When York University got the chance to join Experience Ventures, it didn’t hesitate. York has a fairly extensive entrepreneurial ecosystem, with some 15 programs helping students gain entrepreneurial skills or start businesses. But Experience Ventures let them do more.
“Experience Ventures allowed us to start talking to each other and creating stories and narratives together as a university,” says David Kwok. As associate director of entrepreneurship in the Office of the Vice-President, Research & Innovation at York, Kwok oversees YSpace, York’s entrepreneurial hub. He says joining Experience Ventures was a no-brainer because it gave students new opportunities as well as the chance to get paid for their work.
It was equally clear that the most efficient way to implement Experience Ventures, which was created by the Hunter Hub for Entrepreneurial Thinking at the University of Calgary to give students real-world job opportunities, was to leverage existing programs. Chief among these was C4: the Cross-Campus Capstone Classroom. The program was launched in 2019 to bring students from a variety of disciplines together to work on projects informed by the UN’s Sustainable Development Goals.
C4’s focus on real-world experience and interdisciplinary teams is shared by Experience Ventures. The University of Calgary program gives students job placements in everything from hackathons to project-based work with startups and social ventures. Along the way, students make valuable contacts and develop entrepreneurial thinking skills like resiliency and opportunity recognition.
York got up and running quickly. It ran a shortened version of its full-year C4 course as an Experience Ventures interdisciplinary team project in summer 2021. Fifty students were grouped into four teams and put to work on the challenge of redesigning and rethinking public spaces so they would better serve the needs of the people of Scarborough.
Ten of the 50 students in the C4 summer course were given supervisory roles. “They became project managers for the class,” says Renata Indar, experiential learning community liaison coordinator at York. “They ran the show, basically.” Mariya Shireen was one of these management students. She had just completed a bachelor’s degree in health studies and oversaw a team that worked with the Woburn neighbourhood on an equity-focused project. The equity team met with the Woburn Local Planning Table and residents to get an understanding of local needs and how best to focus the project. Initially, the team proposed a community pantry but soon learned that food security wasn’t a pressing need in the community. “They told us that they had a lot of food support from non-profit organizations,” Shireen recalls. “What they really needed was sporting equipment for children in the community to use.”
The team focused on a large—and largely unused—tennis court in the neighbourhood. The goal of animating the space was made more pressing by the pandemic. By last summer, many kids had spent a lot of time indoors with their families. The goal was to get them outside with their peers. Shireen and her team approached local businesses and asked them to donate sporting equipment. The response was very positive, and donations included soccer balls, basket balls, a soccer net, 400 backpacks and other items.
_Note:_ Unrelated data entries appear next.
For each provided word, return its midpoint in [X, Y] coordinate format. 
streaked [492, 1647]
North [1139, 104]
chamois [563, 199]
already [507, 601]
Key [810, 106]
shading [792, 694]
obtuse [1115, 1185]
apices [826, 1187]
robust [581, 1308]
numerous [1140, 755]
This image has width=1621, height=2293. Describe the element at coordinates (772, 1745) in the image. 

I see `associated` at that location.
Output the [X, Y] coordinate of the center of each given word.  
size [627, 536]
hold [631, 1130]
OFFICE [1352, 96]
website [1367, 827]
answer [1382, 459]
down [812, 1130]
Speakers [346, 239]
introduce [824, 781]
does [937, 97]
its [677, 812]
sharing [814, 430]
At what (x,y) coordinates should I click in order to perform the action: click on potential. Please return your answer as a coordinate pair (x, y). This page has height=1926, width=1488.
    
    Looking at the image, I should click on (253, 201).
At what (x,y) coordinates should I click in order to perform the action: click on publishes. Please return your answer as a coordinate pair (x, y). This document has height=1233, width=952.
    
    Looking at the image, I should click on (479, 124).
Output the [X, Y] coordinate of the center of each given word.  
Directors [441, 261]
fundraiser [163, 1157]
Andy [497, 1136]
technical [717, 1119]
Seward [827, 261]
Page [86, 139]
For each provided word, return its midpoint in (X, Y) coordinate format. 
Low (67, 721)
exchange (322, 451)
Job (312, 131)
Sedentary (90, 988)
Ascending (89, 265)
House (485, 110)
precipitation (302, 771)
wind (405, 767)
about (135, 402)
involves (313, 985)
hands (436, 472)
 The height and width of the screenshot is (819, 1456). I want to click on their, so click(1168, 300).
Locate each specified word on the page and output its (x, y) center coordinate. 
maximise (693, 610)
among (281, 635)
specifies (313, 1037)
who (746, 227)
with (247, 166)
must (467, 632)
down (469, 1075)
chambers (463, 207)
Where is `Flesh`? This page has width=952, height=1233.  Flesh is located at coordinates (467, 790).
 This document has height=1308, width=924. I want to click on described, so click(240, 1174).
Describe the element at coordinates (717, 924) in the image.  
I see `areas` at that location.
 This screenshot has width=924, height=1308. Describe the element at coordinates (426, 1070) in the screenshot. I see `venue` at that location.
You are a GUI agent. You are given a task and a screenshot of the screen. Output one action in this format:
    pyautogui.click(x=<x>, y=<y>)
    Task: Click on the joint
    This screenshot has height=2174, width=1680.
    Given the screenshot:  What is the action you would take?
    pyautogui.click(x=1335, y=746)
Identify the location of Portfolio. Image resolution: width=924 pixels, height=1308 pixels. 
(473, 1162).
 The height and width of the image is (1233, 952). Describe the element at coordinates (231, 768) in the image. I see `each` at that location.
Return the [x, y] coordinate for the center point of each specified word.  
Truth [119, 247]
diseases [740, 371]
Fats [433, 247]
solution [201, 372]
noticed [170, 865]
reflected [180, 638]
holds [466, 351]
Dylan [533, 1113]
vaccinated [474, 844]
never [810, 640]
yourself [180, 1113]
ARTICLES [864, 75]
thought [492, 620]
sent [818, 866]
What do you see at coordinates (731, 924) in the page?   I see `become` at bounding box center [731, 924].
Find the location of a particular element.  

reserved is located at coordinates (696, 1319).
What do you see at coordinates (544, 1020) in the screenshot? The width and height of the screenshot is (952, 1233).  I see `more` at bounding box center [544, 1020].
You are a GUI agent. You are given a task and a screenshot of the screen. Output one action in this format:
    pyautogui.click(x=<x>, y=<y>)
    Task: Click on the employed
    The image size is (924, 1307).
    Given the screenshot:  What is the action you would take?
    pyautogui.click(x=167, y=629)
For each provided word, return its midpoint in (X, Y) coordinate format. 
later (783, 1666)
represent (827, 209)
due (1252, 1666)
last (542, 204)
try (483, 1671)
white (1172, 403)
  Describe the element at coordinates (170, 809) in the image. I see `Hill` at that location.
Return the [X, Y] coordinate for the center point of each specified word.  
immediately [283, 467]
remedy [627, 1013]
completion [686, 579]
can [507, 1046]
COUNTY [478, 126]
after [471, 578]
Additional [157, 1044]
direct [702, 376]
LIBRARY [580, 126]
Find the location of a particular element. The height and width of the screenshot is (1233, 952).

These were all distributed to the community during a pop-up event. The community came out for an afternoon of games, giveaways and general socializing. Shireen says it was a lot of fun, and the $500 stipend was also appreciated. She describes the C4-Experience Ventures course in similar terms, adding, “it taught us a lot about communications skills, leadership skills and what it really takes to work with the community. We learned a lot of lessons along the way.”
The summer course served as a trial run for tying Experience Ventures into the full-year C4 course. The longer course has 125 students, grouped into some 20 teams that are each at work on specific challenges posed by offices at York as well as local businesses and non-profits.
York has also incorporated the Experience Ventures placement known as students-in-residence. Applicants from across campus were interviewed to create a team that had a range of backgrounds and expertise. The resultant “team of superstars,” as Kwok calls them, is available to help all 20 teams with their projects. The services on offer include feedback and consulting as well as specific things like graphic design and content creation.
York has also hosted two hackathons as part Experience Ventures. The first was held in collaboration with the Entrepreneurship Development Association, the largest student entrepreneurship group on campus. The second was a partnership with York’s Lassonde School of Engineering. Both hackathons saw students use their entrepreneurial skills to tackle social problems.
As in all Experience Ventures placements, students who took part were paid. (Those in the three-day EDA hackathon received $325 and competed for $1,000 in prize money). And, like all Experience Ventures events, the experience had multiple benefits. As Kwok says, students learn to collaborate and acquire skills they can use throughout their lives. “Being adaptable, adjusting to new situations, opportunity spotting and being creative—all those things apply whether or not they go on to start their own business.”